* [Passage]:
►

VIDEO RAISES QUESTIONS ABOUT A TAJIK FIGHTER’S DEATH

By Alexander Sodiqov (03/02/2011 issue of the CACI Analyst)

Less than two months after reporting that militant commander Alovuddin Davlatov (more commonly known as Ali Bedaki or Bedak) was killed in battle, Tajik security agencies are confronted with a video that allegedly undermines the official account of the rebel’s death. The four-minute mobile phone video circulating in Tajikistan and posted on YouTube shows uniformed men, supposedly members of Tajik law enforcement agencies, questioning a bearded man whom they address as Ali Bedaki. The latter sits half-naked in the back seat of a car, with a gun pointed at him, and appears very humiliated.

◄

* [Provided information]:
►

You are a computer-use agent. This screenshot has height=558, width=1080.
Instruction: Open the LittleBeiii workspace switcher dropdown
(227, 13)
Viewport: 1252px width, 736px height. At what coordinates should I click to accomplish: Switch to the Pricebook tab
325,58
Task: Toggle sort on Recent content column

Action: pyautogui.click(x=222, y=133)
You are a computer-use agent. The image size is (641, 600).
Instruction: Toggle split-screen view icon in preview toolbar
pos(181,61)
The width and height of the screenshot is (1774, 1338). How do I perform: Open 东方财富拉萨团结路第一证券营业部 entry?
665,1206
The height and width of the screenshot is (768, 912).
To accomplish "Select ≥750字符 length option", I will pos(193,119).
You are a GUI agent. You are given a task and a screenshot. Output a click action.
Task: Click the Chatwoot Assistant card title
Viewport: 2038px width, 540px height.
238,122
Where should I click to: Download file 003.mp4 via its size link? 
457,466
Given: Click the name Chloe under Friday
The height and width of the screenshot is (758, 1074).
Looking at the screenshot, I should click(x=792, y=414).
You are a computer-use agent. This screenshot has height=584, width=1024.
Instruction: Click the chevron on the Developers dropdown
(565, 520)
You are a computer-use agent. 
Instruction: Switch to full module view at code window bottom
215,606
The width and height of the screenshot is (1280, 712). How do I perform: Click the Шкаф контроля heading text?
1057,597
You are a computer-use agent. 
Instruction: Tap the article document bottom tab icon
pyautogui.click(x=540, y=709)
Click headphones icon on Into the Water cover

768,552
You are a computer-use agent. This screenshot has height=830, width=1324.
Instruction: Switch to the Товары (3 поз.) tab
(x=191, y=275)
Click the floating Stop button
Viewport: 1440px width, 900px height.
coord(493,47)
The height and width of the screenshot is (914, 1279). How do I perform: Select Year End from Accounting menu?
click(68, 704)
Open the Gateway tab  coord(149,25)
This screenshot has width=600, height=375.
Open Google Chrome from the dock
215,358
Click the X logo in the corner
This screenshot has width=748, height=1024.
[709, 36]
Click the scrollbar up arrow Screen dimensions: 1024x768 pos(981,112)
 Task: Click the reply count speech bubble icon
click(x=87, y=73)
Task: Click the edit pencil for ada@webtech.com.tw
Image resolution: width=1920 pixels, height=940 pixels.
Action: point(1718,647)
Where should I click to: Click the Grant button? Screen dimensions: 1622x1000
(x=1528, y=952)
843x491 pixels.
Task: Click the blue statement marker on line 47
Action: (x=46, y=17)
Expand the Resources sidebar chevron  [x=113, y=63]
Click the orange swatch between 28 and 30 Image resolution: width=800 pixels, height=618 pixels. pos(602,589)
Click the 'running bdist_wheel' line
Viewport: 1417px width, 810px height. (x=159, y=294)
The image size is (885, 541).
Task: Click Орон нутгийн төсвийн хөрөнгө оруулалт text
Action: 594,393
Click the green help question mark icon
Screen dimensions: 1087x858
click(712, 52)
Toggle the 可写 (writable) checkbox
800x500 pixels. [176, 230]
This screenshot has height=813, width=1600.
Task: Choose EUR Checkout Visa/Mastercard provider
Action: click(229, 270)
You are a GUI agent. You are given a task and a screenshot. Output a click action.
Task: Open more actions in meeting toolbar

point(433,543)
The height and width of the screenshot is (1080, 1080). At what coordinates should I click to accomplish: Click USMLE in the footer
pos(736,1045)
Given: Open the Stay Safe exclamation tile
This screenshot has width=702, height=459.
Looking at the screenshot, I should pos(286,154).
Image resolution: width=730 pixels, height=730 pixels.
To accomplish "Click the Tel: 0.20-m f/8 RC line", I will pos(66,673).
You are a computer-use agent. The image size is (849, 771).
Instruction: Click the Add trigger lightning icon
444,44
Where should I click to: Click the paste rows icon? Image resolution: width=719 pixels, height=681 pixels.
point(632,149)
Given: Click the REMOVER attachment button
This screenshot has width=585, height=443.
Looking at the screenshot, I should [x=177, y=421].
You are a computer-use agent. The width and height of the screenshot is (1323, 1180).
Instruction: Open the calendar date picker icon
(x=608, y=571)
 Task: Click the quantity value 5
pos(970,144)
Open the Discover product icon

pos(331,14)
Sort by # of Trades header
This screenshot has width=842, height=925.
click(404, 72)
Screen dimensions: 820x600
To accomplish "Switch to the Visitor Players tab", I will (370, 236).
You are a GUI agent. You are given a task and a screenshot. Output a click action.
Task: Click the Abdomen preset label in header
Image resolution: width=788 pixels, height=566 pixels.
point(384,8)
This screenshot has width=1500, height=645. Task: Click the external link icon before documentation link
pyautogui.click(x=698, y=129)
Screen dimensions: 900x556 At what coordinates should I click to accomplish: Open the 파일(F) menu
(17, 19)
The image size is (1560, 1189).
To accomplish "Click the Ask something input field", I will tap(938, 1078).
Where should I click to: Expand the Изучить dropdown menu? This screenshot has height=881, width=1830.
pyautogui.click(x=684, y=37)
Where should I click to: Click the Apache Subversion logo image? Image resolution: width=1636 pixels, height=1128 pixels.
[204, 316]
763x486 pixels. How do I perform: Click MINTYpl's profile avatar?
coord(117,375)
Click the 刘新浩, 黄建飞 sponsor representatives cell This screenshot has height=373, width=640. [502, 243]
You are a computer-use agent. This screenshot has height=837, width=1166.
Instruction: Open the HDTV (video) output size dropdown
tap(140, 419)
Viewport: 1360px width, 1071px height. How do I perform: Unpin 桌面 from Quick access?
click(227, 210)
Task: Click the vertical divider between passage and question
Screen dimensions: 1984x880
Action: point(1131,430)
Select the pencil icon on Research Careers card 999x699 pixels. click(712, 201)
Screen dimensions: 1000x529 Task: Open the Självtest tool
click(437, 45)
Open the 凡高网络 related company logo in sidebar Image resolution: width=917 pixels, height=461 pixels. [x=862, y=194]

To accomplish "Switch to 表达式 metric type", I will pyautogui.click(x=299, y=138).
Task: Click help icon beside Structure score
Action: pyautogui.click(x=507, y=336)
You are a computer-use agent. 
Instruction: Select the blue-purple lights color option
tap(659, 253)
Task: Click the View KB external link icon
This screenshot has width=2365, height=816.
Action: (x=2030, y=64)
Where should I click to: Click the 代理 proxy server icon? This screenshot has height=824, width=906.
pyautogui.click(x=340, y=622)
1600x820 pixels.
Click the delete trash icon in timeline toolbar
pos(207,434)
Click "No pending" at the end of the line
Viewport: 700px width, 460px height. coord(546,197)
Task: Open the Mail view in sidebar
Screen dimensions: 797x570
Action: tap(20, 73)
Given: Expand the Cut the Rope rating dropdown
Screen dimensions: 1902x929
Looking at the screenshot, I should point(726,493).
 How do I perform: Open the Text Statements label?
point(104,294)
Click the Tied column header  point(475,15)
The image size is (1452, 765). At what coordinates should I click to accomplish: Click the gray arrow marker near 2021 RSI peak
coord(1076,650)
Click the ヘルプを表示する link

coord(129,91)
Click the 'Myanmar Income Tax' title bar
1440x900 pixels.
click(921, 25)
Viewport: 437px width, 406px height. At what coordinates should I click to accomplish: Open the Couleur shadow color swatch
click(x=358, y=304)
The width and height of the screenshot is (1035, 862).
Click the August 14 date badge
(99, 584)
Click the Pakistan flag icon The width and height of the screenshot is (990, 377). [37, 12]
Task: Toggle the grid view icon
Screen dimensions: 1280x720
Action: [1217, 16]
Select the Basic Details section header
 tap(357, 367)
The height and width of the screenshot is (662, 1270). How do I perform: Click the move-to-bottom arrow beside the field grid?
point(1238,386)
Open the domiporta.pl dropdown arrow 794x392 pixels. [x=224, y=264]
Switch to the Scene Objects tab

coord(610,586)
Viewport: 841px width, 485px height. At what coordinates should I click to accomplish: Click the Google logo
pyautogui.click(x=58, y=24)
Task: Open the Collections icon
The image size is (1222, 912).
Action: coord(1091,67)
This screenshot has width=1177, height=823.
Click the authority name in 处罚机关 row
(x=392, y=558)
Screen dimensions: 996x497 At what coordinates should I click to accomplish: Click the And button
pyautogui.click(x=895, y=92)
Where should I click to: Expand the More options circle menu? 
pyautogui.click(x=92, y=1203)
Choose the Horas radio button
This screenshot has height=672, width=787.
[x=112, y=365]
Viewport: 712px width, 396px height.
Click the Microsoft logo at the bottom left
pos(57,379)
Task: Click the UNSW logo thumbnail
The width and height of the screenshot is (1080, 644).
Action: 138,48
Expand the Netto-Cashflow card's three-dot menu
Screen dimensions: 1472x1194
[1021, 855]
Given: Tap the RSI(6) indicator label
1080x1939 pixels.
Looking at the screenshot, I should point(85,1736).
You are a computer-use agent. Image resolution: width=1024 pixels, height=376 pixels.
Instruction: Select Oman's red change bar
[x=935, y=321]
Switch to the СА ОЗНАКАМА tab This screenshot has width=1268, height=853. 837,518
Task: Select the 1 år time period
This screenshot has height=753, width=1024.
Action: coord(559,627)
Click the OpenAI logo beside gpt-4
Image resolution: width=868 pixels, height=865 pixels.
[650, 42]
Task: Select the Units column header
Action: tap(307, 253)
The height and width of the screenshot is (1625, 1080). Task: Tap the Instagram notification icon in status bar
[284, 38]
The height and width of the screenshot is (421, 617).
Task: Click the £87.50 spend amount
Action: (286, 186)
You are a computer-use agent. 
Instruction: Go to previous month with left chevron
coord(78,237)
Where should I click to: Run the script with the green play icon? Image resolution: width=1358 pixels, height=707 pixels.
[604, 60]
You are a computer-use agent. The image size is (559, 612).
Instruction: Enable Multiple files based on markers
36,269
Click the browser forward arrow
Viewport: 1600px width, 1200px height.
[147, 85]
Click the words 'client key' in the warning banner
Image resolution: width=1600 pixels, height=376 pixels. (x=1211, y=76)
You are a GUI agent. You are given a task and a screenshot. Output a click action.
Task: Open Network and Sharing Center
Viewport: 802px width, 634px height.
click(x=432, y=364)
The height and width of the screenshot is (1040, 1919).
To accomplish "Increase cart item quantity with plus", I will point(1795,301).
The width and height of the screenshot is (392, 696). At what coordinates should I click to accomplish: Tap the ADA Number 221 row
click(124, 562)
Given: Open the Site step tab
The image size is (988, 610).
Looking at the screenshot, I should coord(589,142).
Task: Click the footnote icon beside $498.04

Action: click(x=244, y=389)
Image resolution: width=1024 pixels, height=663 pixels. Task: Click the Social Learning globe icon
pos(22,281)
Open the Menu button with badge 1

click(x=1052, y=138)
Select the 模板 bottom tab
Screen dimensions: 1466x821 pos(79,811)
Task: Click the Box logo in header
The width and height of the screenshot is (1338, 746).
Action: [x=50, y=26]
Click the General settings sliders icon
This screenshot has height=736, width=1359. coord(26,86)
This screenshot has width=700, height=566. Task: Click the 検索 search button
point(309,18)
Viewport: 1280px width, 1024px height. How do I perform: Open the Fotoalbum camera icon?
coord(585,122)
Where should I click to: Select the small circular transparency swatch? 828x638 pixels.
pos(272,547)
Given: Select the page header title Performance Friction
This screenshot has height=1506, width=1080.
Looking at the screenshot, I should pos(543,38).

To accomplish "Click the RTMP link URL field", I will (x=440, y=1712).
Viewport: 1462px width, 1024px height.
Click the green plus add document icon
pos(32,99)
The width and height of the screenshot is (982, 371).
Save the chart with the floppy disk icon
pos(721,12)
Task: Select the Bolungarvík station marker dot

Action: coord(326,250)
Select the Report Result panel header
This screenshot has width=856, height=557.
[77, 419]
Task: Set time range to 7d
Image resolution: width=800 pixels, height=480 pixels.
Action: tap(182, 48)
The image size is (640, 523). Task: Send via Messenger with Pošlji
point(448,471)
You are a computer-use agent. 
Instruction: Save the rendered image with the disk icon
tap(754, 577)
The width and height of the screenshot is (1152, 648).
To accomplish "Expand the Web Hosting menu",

◄

* [Problems and tasks]:
• a. Answer these questions about the article on the Tajik fighter's death:
(i) In which issue of the CACI Analyst did the article appear?
(ii) How long is the mobile phone video?
(iii) Where does the man addressed as Ali Bedaki sit in the video?
• b. Write out the stretch of the article on the Tajik fighter's death from "By Alexander Sodiqov" through "appears very humiliated.", substituting "cell phone" for "mobile phone".

* [Task-by-task answers]:
• a.
(i) The 03/02/2011 issue.
(ii) Four minutes.
(iii) In the back seat of a car.

• b.
By Alexander Sodiqov (03/02/2011 issue of the CACI Analyst)

Less than two months after reporting that militant commander Alovuddin Davlatov (more commonly known as Ali Bedaki or Bedak) was killed in battle, Tajik security agencies are confronted with a video that allegedly undermines the official account of the rebel’s death. The four-minute cell phone video circulating in Tajikistan and posted on YouTube shows uniformed men, supposedly members of Tajik law enforcement agencies, questioning a bearded man whom they address as Ali Bedaki. The latter sits half-naked in the back seat of a car, with a gun pointed at him, and appears very humiliated.